本发明属于抗体制备技术领域,尤其涉及针对人视锥蛋白样蛋白1的单克隆抗体、抗体对和试剂盒及其应用。单克隆抗体为第一抗体或第二抗体,第一抗体轻链上CDR1‑3的氨基酸序列分别如SEQ ID NO.3‑5所示,重链上CDR1‑3的氨基酸序列分别如SEQ ID NO.8‑10所示;第二抗体轻链上CDR1‑3的氨基酸序列分别如SEQ ID NO.13‑15所示,重链上CDR1‑3的氨基酸序列分别如SEQ ID NO.18‑20所示。本发明抗体对人VILIP‑1蛋白具有高结合活性和亲和力,能够形成双抗夹心酶联免疫吸附检测体系,实现样品中极微量水平的VILIP‑1的特异性、灵敏性、可靠性和精确性检测。

Description

针对人视锥蛋白样蛋白1的单克隆抗体、抗体对和试剂盒及其 应用
技术领域
本发明涉及抗体制备技术领域,特别涉及针对人视锥蛋白样蛋白1的单克隆抗体、抗体对和试剂盒及其应用。
背景技术
视锥蛋白样蛋白1(Visinin-like protein-1,VILIP-1)由VSNL1基因编码,是神经元钙传感蛋白视锥蛋白/恢复蛋白(visinin/recoverin)家族成员之一,主要在脑神经细胞中表达,参与神经元的信号传导。VILIP-1在小脑的颗粒细胞中强烈表达,以钙依赖性方式与膜结合,并通过调节腺苷酸环化酶的活性来调节中枢神经系统的细胞内信号传导途径。此外,VILIP-1在一些肝脏、肺、肾脏、脾、胰腺及直肠组织中也有表达。

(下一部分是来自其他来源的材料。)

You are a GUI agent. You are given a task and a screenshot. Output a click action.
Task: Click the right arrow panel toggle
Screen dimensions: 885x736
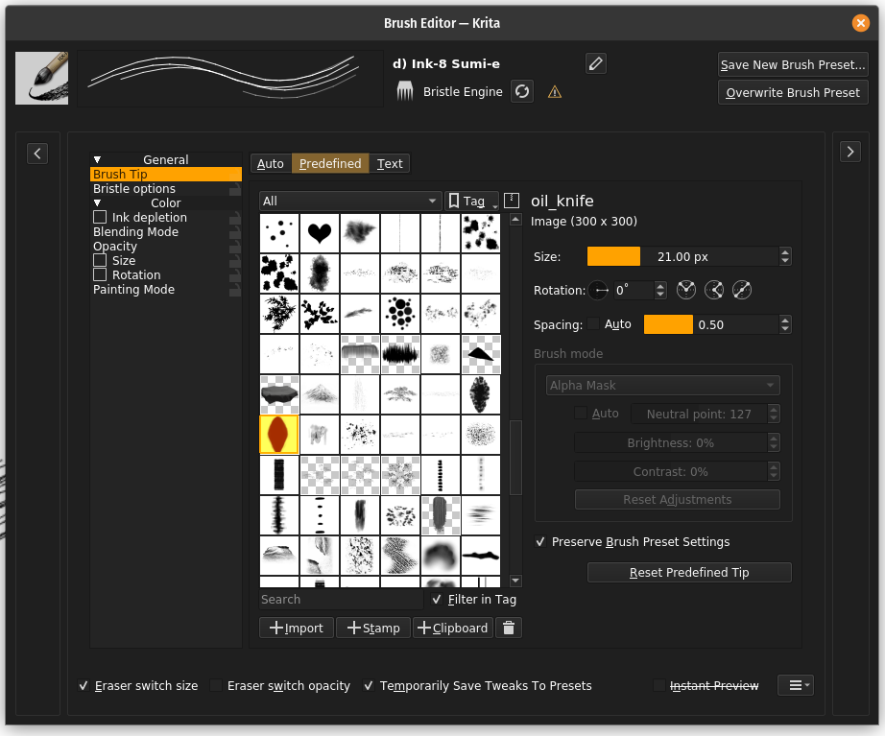click(x=849, y=152)

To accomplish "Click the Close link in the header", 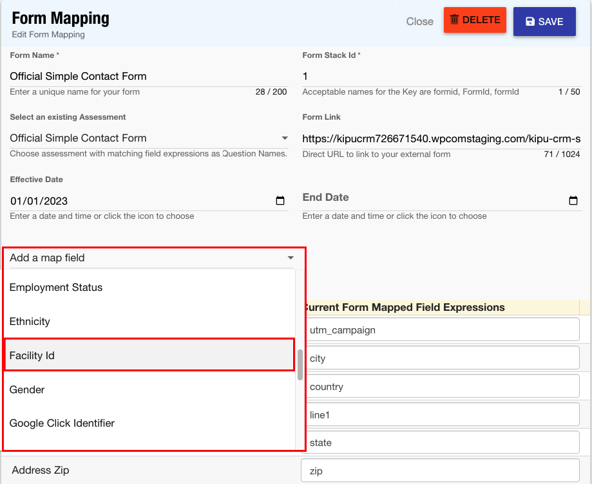I will click(x=419, y=21).
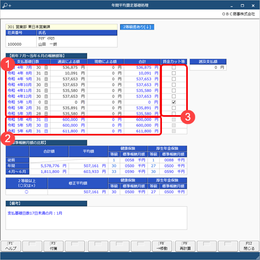
Task: Select the 遡及支払額 amount field
Action: click(208, 67)
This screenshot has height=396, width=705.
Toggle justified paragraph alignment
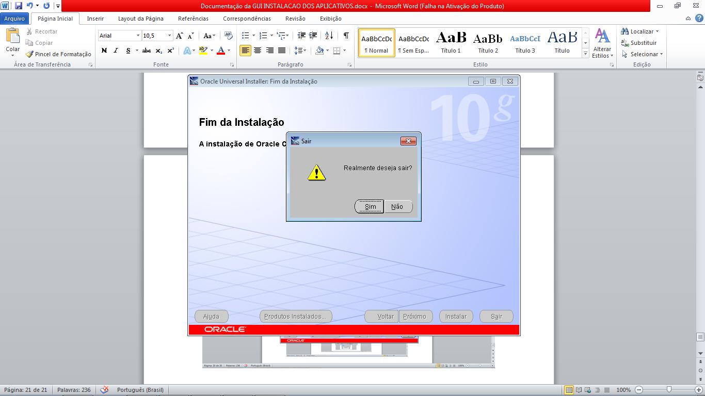(281, 51)
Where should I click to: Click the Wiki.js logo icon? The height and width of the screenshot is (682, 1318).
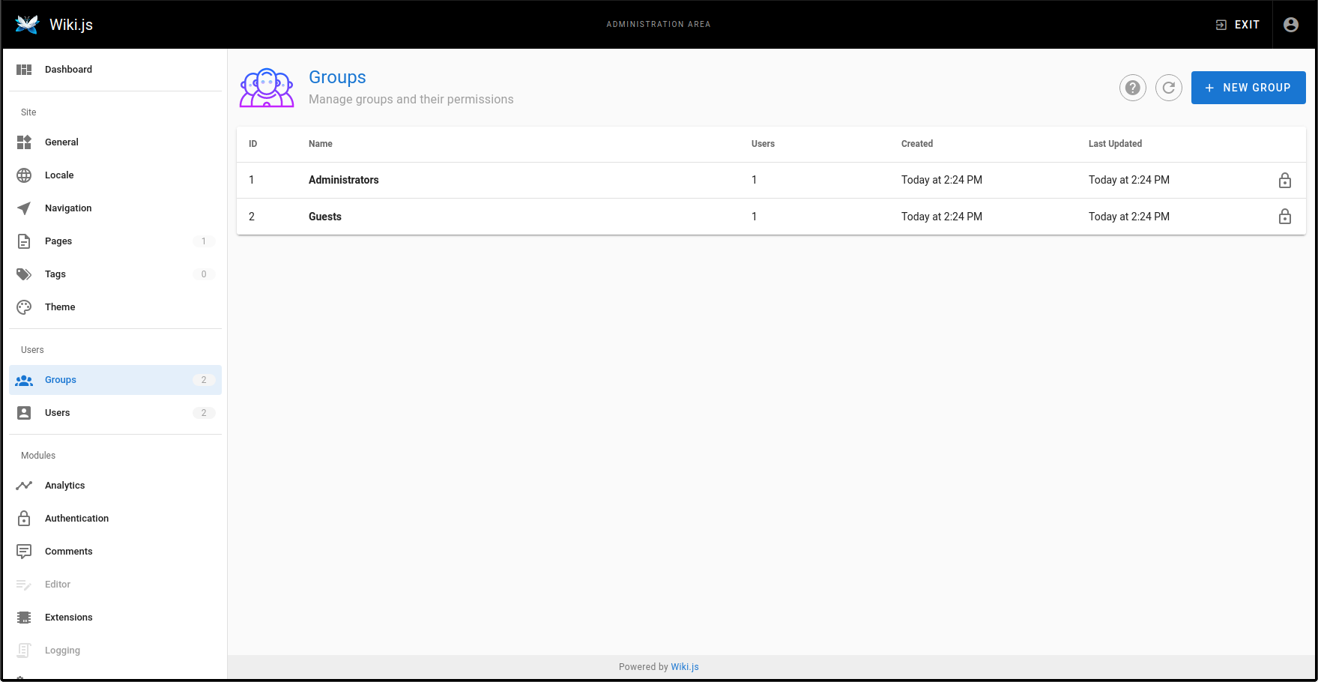coord(27,25)
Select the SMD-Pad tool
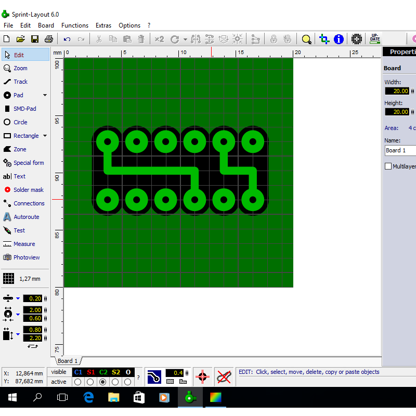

VILIP-1作为Ca离子信号级联反应的主要参与者,在中枢神经系统(CNS)疾病的病理生理过程中扮演了重要角色,已有研究显示,VILIP-1与神经元损伤相关,在脑血管疾病、阿尔茨海默病、脑肿瘤、精神分裂症等神经精神疾病中均有异常表达,是潜在的诊断标志物,在相关疾病的早期诊断和预后指标中具有重大价值。阿尔茨海默病(Alzheimerdisease,AD)是一种进行性、不可治愈和致命的神经退行性疾病,是老年痴呆最常见的病因,其临床症状是持续的认知能力下降,病理生理特征是细胞外淀粉样蛋白-β(a-β)沉积、细胞内高磷酸化tau的神经原纤维缠结和神经元丢失。研究表明,VILIP-1可通过影响a-β的沉积和tau蛋白的磷酸化来影响神经退行性疾病的进程,因此,表达VILIP-1的神经元细胞更易受损,在AD患者脑脊液中和在精神分裂症病人海马状突起中,VILIP-1的浓度显著升高,通过检测脑脊液VILIP-1和VILIP-1/淀粉样蛋白-β42(a-β42)比值作为预测早期AD患者以及认知功能正常对照者全脑和局部脑萎缩进展的指标。VLIP-1除了在AD中具有诊断预测作用,其还被发现与缺血性脑卒中(ischemicstroke,IS)相关。IS是严重威胁人类健康的脑卒中性疾病之一,VILIP-1在脑部高丰度表达,IS早期即可在患者血清和脑脊液中检测到VILIPs水平增高,且有较高的敏感性和特异性。NR2多肽是一种N甲基+-门冬氨酸受体(N-methyl-D-uspartate,NMDAR)在脑细胞受损时裂解的产物,通过血脑屏障释放到血液中。研究发现,VILIP-1和NR2多肽联合检测,能够可以提高IS患者早期的诊断率。总之,VILIP-1在神经元损伤中扮演了重要角色,具有较高的中枢神经系统特异性,鉴于VILIP-1作为阿尔茨海默病、缺血性脑卒中等早期诊断的生物标志物的特异性和敏感性,具有较强的诊断效能和临床应用价值,因此,高特异性和灵敏性检测VILIP-1对于中枢神经系统相关疾病的早期诊断和有效防治具有重要的医学和社会意义。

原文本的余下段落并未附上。